In order to protect patients from the dangers of malpractice due to healthcare IT implementation, a new federal agency dedicated to the oversight of healthcare IT should be established, according to a study by the Institute of Medicine (IOM).
Industry responses to the IOM recommendations have been mixed. Support for a regulatory body primarily concerned with oversight and accountability of responsible use of medical informatics and other healthcare IT systems has been widely accepted. However, some medical experts wonder why the formation of such a committee has been left until after billions of dollars have been spent on implementing clinical informatics networks.
“It is not surprising that such events are now being discovered in health IT. What is surprising is that those creating and promoting these large systems have neither anticipated them or look for them,” said Dr.

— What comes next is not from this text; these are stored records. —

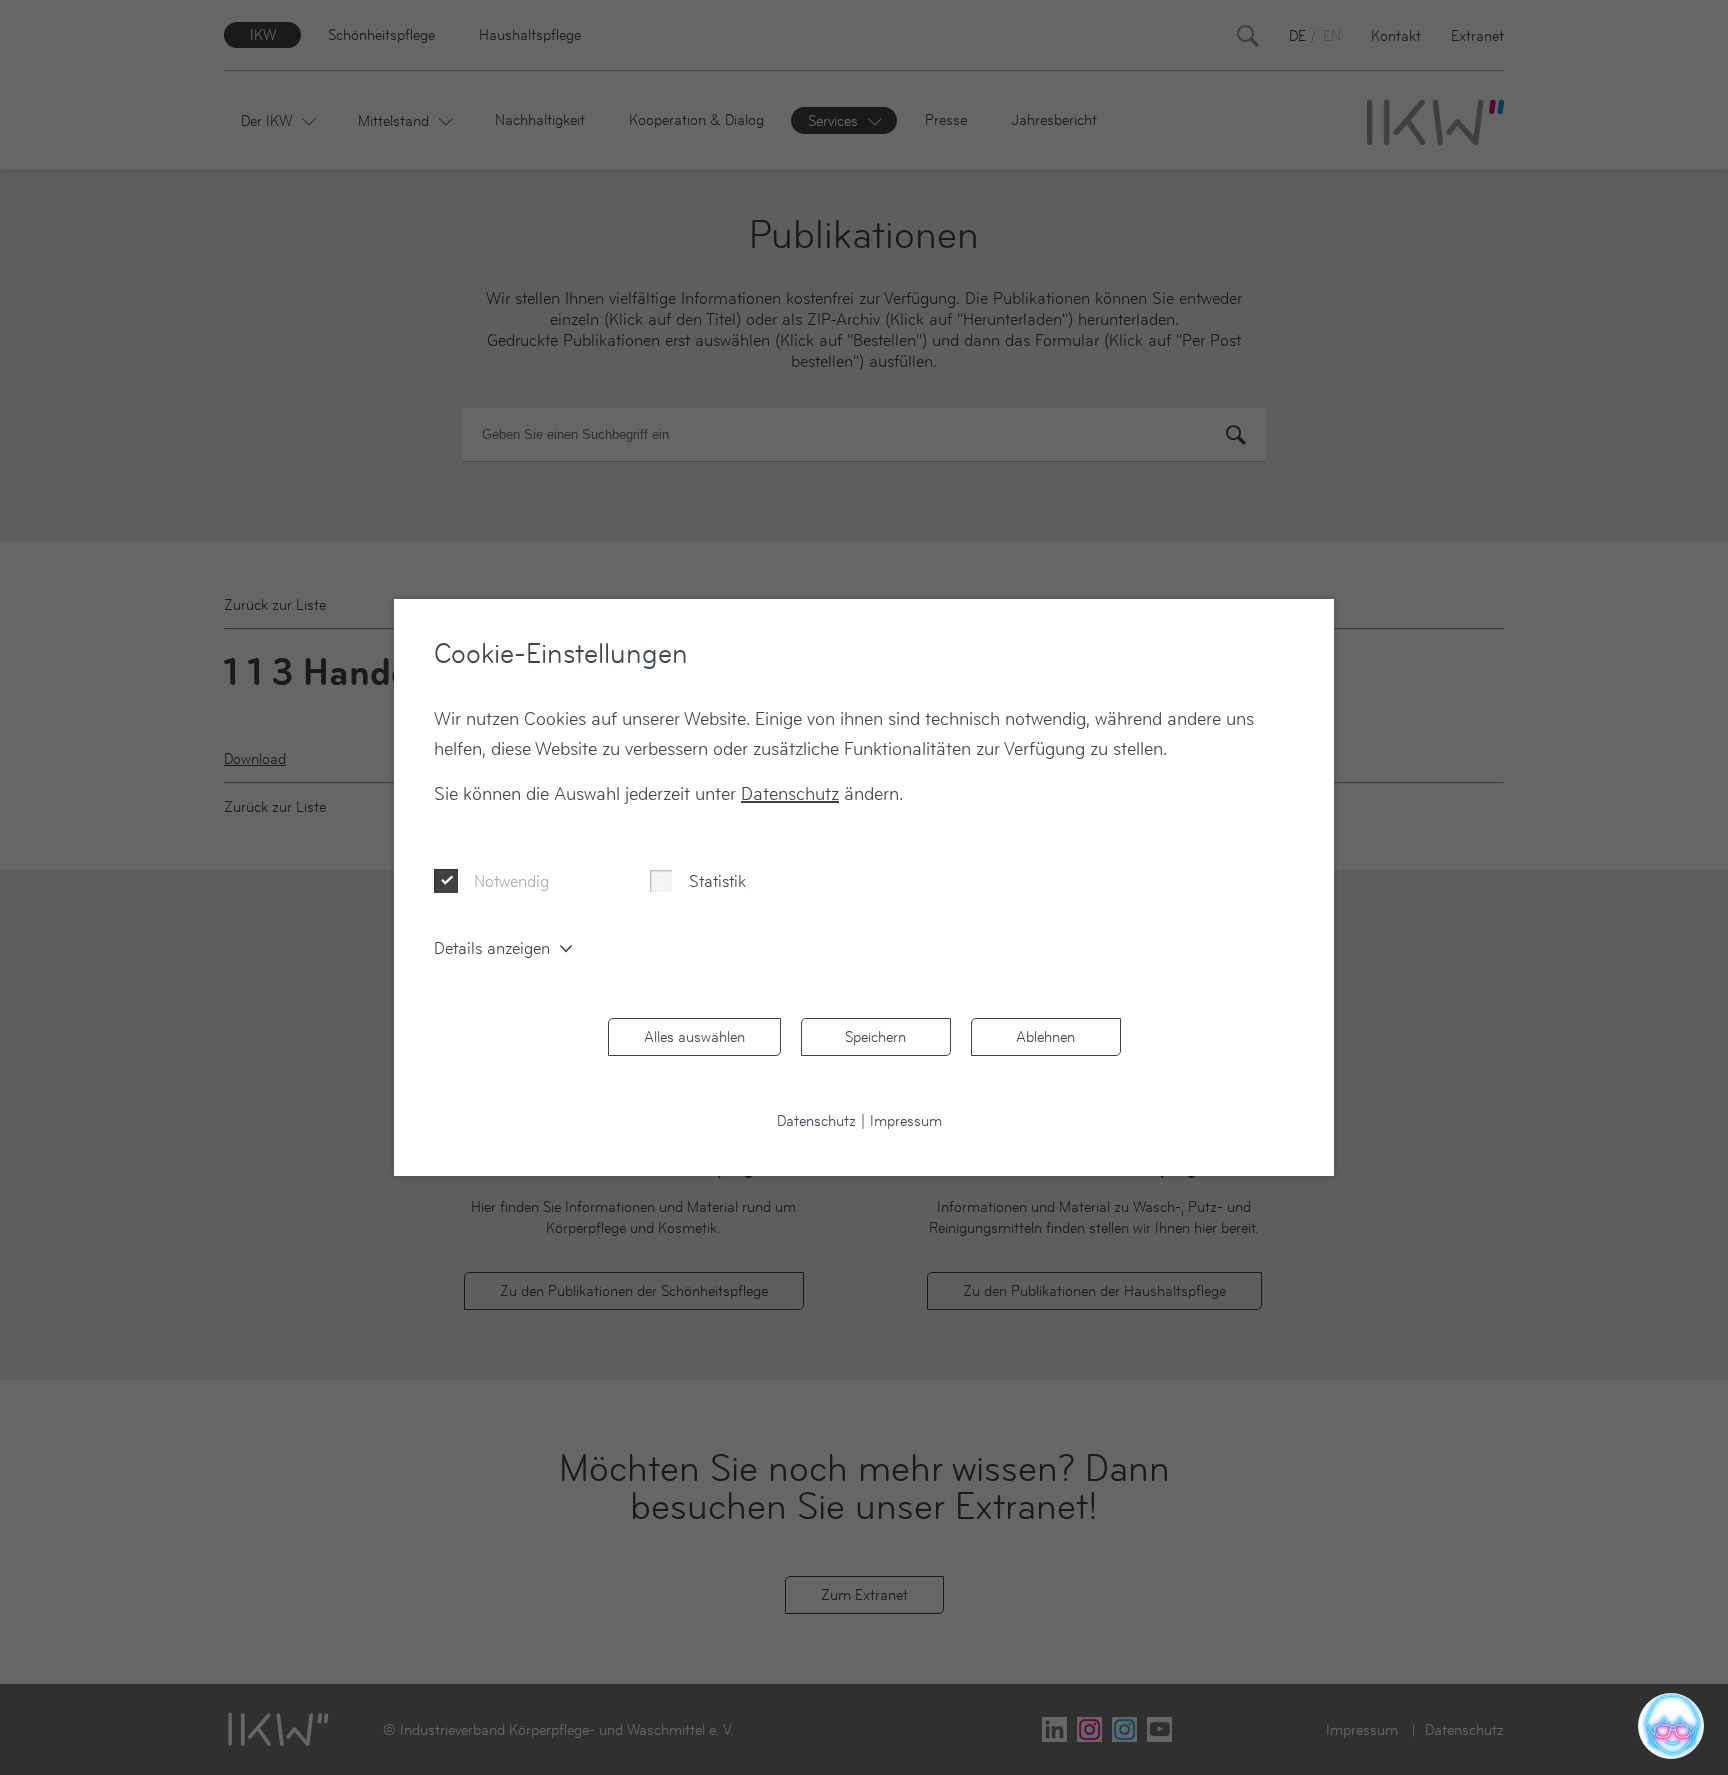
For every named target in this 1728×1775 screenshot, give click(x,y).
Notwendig (511, 881)
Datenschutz (790, 793)
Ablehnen (1045, 1036)
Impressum (906, 1120)
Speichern (875, 1036)
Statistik (717, 881)
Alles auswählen (694, 1036)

Richard Cook, associate professor at the University of Chicago’s department of anesthesia and critical care, as quoted by Information Week. “Development of [healthcare IT] is marked by an optimism about the effects of IT that are unwarranted and naive, and the willingness to embrace this optimism, to the extent that making large-scale investments in these systems and only later asking what their impact might be on patient safety, borders on recklessness.”
One of the key findings of the IOM study was that Department of Health and Human Services (HHS) Secretary Kathleen Sibelius should publish an action plan within the next 12 months, outlining how the HHS should work with healthcare providers and federal agencies to assess the impact of healthcare IT on patient safety.
Recommendations of the IOM report included the formation of a dedicated federal entity to the investigation of patient deaths, serious injuries and the potential for unsafe conditions as a result of healthcare IT implementation; ensuring the free flow of information between clinical informatics vendors, hospitals and government agencies; and the formation of a new healthcare IT safety council that would serve to assess the criteria by which safety concerns would be evaluated.